--- begin Data ---

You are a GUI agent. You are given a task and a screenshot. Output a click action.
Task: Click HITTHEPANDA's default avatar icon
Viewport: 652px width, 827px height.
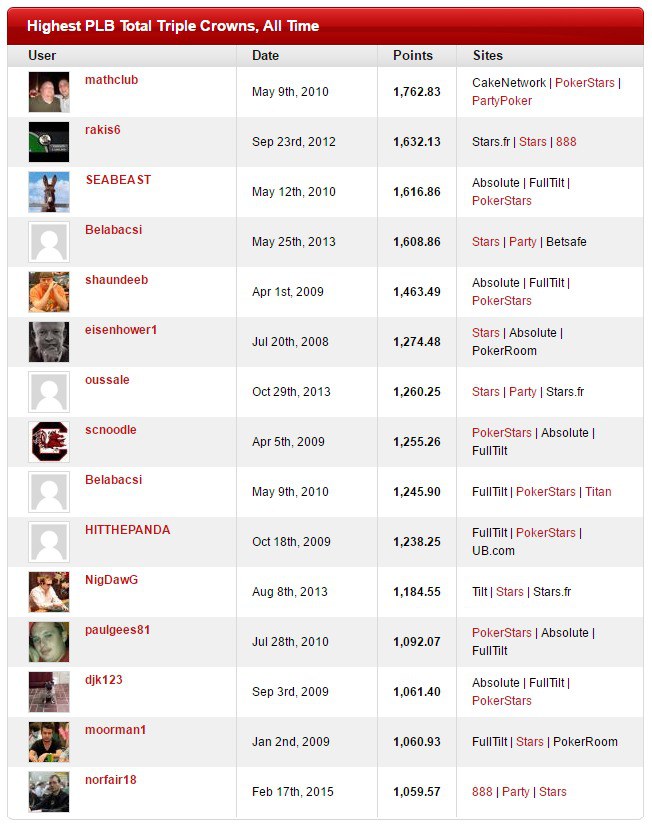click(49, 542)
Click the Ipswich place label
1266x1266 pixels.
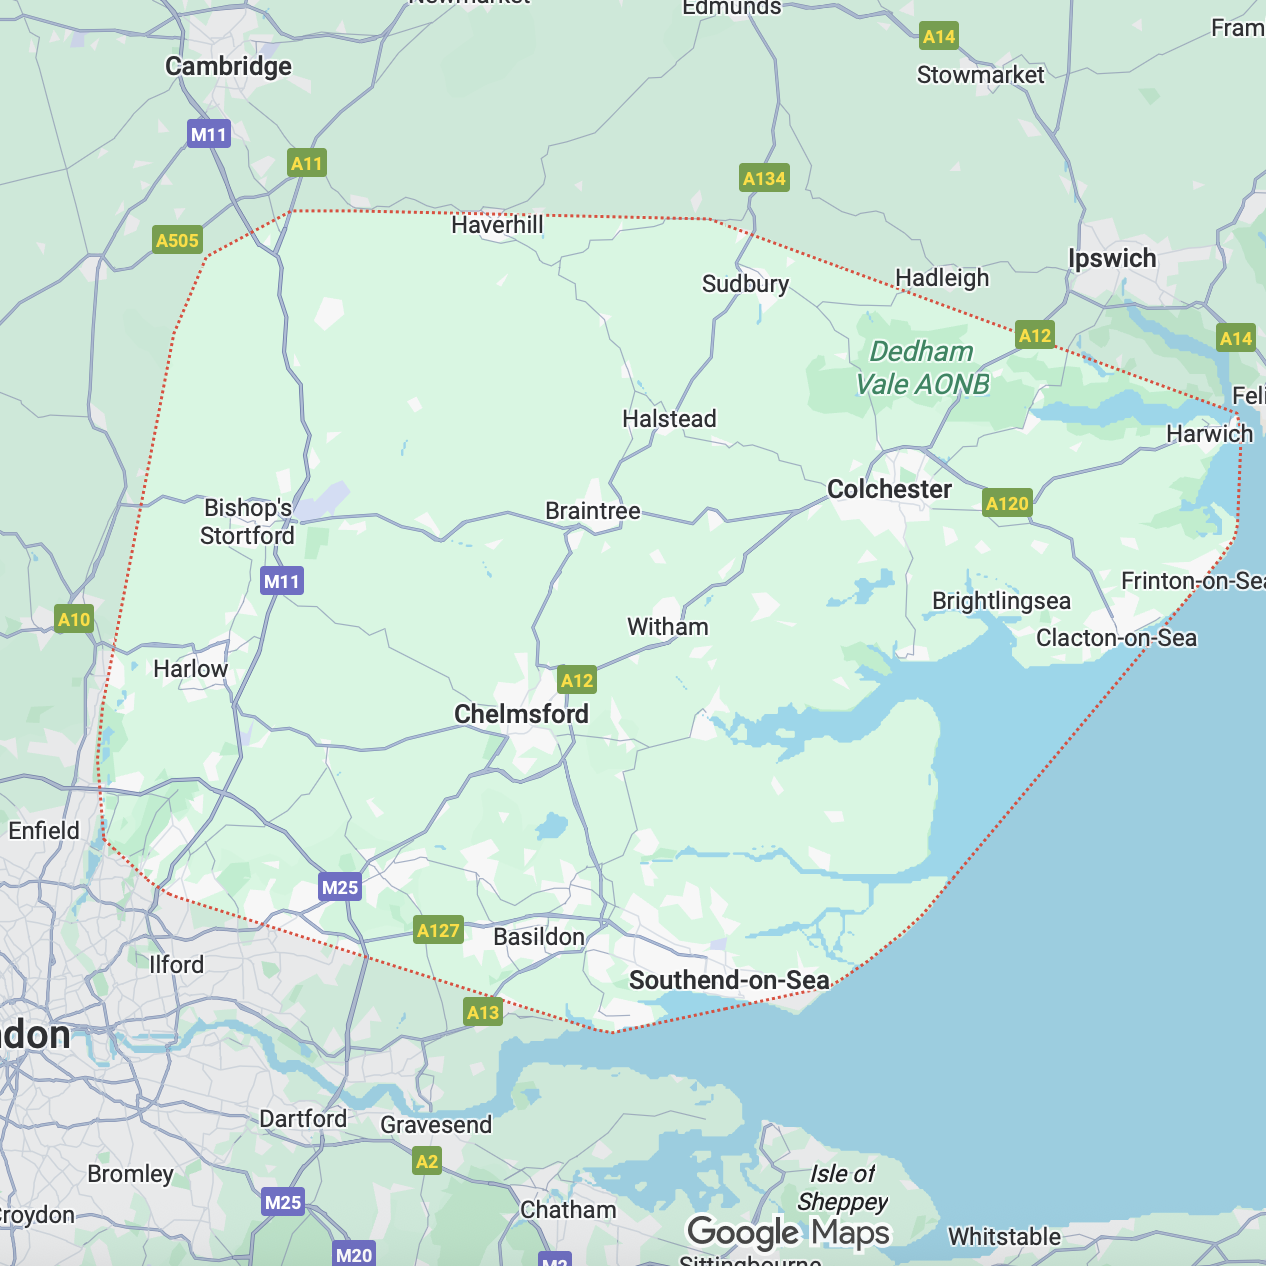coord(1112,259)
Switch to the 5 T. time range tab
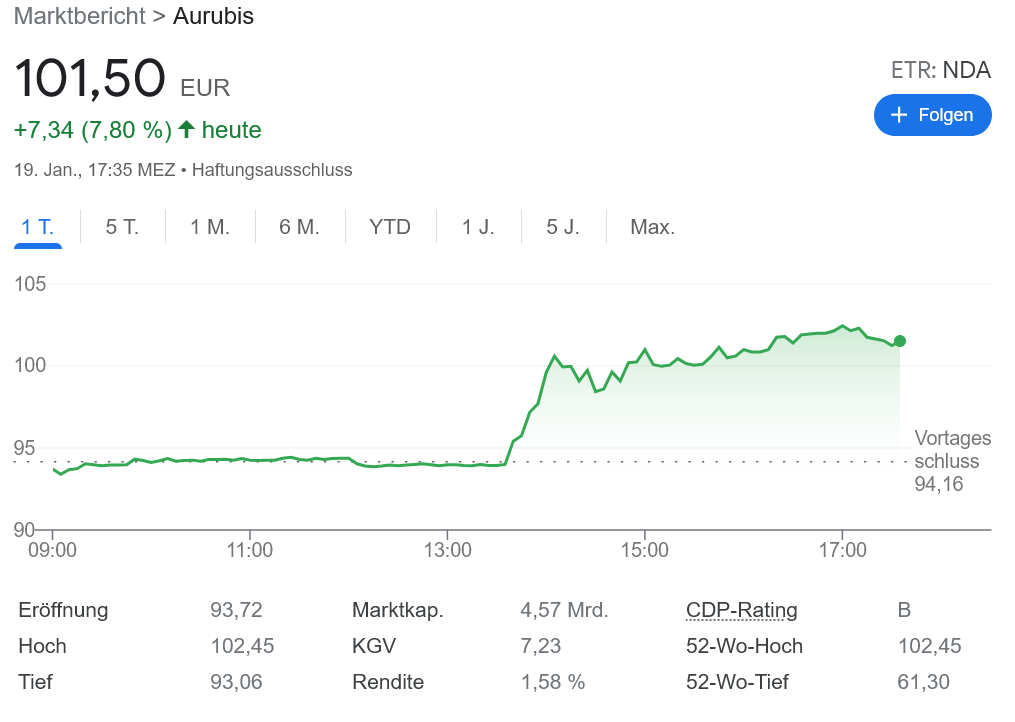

--- end Data ---

Description of the task ▸
Format every line of the entries above as a numbered list, skipping any blank lines and leaving out the pictures.

Solution below ▸
1. You are a GUI agent. You are given a task and a screenshot. Output a click action.
2. Task: Click HITTHEPANDA's default avatar icon
3. Viewport: 652px width, 827px height.
4. click(49, 542)
5. Click the Ipswich place label
6. 1266x1266 pixels.
7. coord(1112,259)
8. Switch to the 5 T. time range tab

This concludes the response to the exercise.